The fate of Hitler’s corpse has been shrouded in secrecy for decades. No picture or film was ever made public, according to the British newspaper The Guardian.
Lieutenant-General Vasily Khristoforov, the chief archivist at the Russian federal security service, has told the news group Interfax that the service believes Hitler’s remains were incinerated in 1970 and the ashes thrown into a river in East Germany, writes the British newspaper The Telegraph.
General Khristoforov said the move took place out of concern that the original grave in the east German town of Magdeburg could become a Nazi shrine, writes The Telegraph.
“It was not worth leaving any grounds for the rise of a cult of worship…there are people who profess the fascist ideology, regrettably even in Russia.”
He said that the security service had no reason to question the authenticity of the skull fragments in its possession, writes The Telegraph.

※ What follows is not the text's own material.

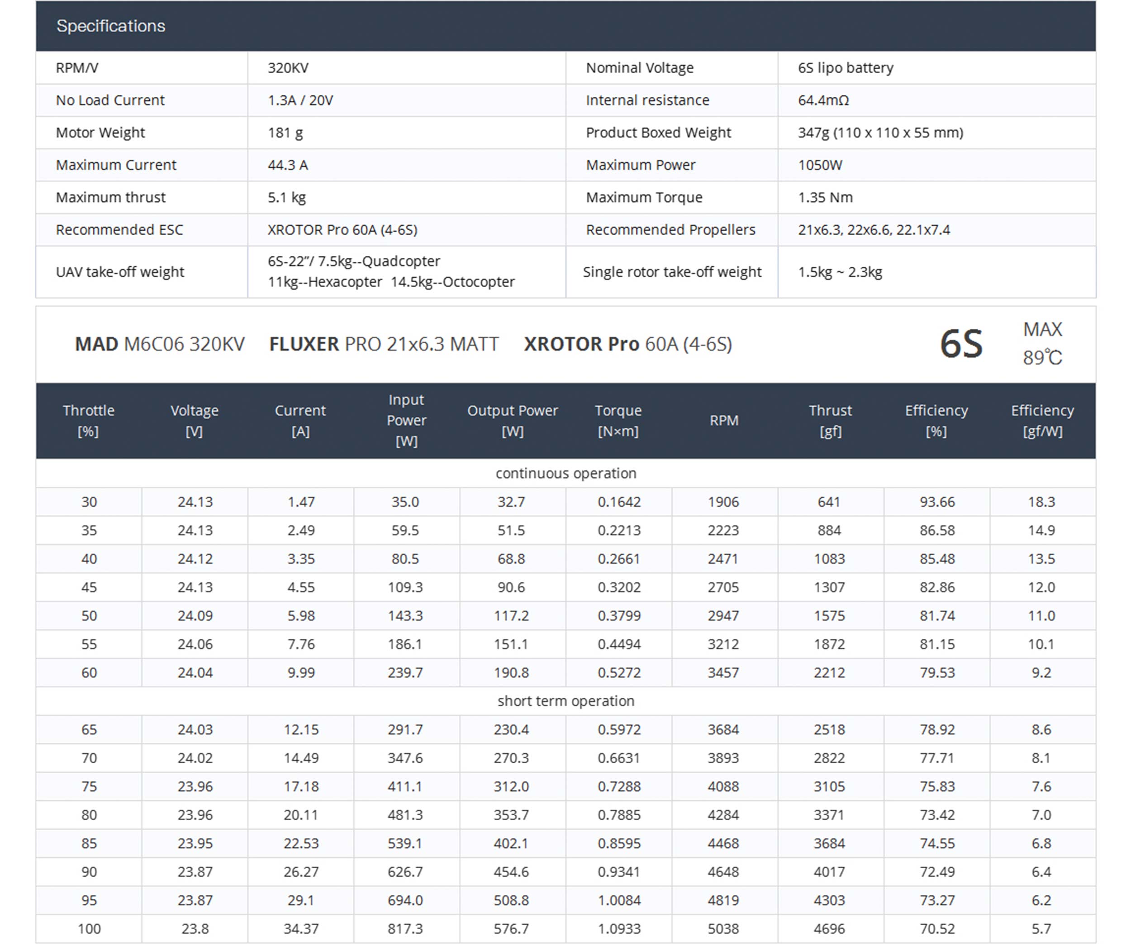
Task: Click the Maximum Current 44.3 A cell
Action: pyautogui.click(x=288, y=165)
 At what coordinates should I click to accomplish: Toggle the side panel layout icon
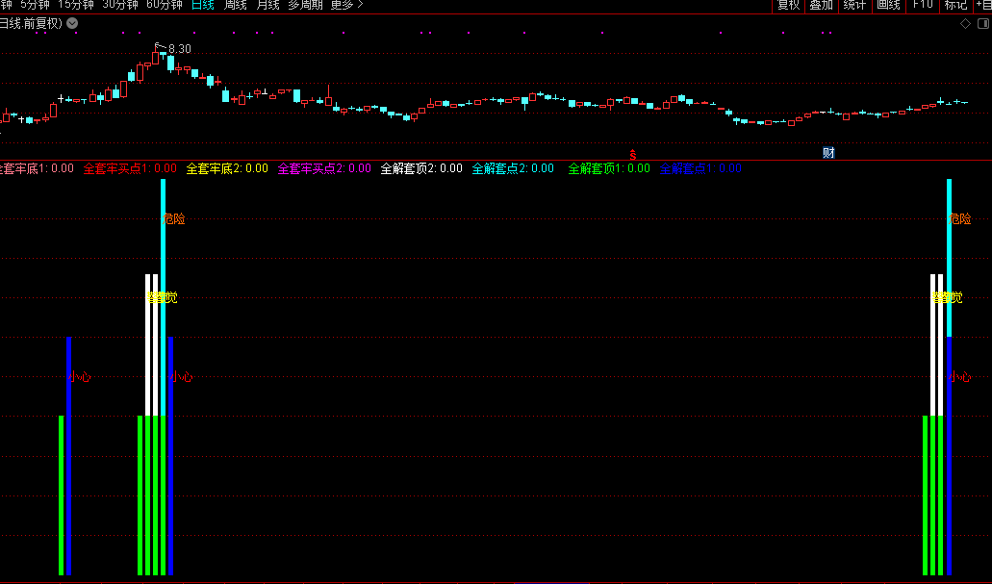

Khristoforov said, “Hitler’s jaw is at the FSB archives, the fragment of skull at the State Archive. These materials are the only documentary evidence of Hitler’s death.”
The skull fragment claimed to have been Hitler’s was preserved for decades by Soviet intelligence. However, according to The Guardian, in 2009, American researcher Nick Bellantoni claims to have demonstrated that the skull fragment belonged to a woman under 40 with DNA analysis. The woman’s identity is unknown.
DNA analyses performed on the skull bone held by the Russian State Archive in Moscow were processed at the genetics lab of the University of Connecticut, writes The Guardian. The results – broadcast in the US by a History Channel documentary, Hitler’s Escape – were stunning.
According to Connecticut archaeologist and bone specialist Nick Bellantoni, it was clear from the outset that something was wrong. “The bone seemed very thin; male bone tends to be more robust,” he said. “And the sutures where the skull plates come together seemed to correspond to someone under 40.” In April 1945, Hitler turned 56.
Bellantoni had flown to Moscow to inspect the questionable Hitler “trophies” at the State Archive, which included the skull fragment as well as bloodstains from the bunker sofa on which Hitler and Braun supposedly committed suicide.
Bellantoni was allowed only one hour with the Hitler artifacts, during which time he applied cotton swabs and took DNA samples, writes The Guardian.
The samples were then flown back to Connecticut. At the university’s center for applied genetics, Linda Strausbau worked exclusively on the Hitler project for three days. “We used the same routines and controls that would have been used in a crime lab,” Strausbau said.
The skull DNA was undoubtably female, writes The Guardian.